Hydrodynamic and salmon smolt telemetry at the Head of Old River, California
|Temporal extent||2018-03-01 -2018-04-15|
|Author(s)||Holleman Rusty1, 2, Gross Edward3, Thomas Michael1, Rypel Andrew1, 2, Fangue Nann1|
|Affiliation(s)||1 : University of California-Davis, Wildlife Fish and Conservation Biology, 1088 Academic Surge, Davis, CA 95616, USA
2 : University of California-Davis, Center for Watershed Sciences, One Shields Ave., Davis, CA 95616, USA
3 : University of California-Davis, Department of Civil and Environmental Engineering, One Shields Ave., Davis, CA 95616, USA
|Keyword(s)||Chinook salmon, telemetry, swimming behavior, California Delta, juvenile, salmon smolt|
Juvenile Chinook salmon were tagged with acoustic transmitters and tracked by a hydrophone array at a tidal river junction. Processed location data is compiled into tracks after quality assurance, and merged with hydrodynamic data derived from a three-dimensional hydrodynamic model. The data collection includes processed tracks with colocated hydrodynamic velocity data, observed hydrodynamic velocity at select lateral transects, and modeled hydrodynamic velocity at matching transects.

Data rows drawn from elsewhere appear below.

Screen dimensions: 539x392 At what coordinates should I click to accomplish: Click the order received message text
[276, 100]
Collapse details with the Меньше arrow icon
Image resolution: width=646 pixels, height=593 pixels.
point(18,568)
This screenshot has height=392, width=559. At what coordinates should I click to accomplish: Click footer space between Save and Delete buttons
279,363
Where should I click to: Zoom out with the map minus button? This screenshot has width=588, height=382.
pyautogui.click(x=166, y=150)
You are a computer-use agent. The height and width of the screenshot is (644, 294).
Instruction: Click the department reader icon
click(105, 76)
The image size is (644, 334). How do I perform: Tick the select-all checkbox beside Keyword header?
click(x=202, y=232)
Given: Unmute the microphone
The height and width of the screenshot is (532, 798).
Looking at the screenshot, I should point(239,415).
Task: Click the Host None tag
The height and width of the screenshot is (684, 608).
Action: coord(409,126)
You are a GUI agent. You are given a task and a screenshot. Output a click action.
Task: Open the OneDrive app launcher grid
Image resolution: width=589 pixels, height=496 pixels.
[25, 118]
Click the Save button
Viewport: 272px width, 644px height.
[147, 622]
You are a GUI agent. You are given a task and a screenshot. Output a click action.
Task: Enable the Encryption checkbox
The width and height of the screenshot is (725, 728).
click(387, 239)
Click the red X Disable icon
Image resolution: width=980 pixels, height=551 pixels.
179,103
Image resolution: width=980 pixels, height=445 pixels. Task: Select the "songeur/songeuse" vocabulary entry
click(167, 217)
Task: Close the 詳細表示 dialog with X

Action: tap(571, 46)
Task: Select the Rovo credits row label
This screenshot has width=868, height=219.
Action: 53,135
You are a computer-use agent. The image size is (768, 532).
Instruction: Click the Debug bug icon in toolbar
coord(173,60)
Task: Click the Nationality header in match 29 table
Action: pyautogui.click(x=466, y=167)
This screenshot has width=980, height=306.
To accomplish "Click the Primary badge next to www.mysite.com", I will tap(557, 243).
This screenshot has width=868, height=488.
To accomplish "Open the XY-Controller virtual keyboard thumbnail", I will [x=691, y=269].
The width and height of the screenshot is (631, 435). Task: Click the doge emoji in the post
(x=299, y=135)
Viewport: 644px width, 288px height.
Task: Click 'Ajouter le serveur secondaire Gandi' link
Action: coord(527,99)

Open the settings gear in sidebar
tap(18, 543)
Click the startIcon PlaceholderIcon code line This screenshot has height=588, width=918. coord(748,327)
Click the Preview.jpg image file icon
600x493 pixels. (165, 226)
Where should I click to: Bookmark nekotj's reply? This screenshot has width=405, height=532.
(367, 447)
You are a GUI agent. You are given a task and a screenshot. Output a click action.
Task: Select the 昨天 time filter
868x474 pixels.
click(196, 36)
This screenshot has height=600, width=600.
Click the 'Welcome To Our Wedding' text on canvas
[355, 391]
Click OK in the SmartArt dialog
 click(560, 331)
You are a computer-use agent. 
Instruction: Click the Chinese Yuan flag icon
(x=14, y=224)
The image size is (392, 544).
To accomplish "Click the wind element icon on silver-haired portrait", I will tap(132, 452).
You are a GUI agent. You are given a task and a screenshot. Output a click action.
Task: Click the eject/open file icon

|Acknowledgments||Research funded by the California Department of Fish and Wildlife|
Smolts were surgically implanted with 0.216g JSATS acoustic transmitters, operating at a frequency of 416 kHz and a ping interval of 5 s. An array of 13 hydrophones (Teknologic, Inc, USA) collected time-of-arrival for pings.
Observed hydrodynamic velocity
Velocity data were collected by a Sontek M9 River Surveyor, using adaptive switching of the frequency and sensing mode.
Modeled hydrodynamic velocity
Velocities were predicted by a three-dimensional RANS hydrodynamic model based on the SUNTANS model of Fringer, 2006.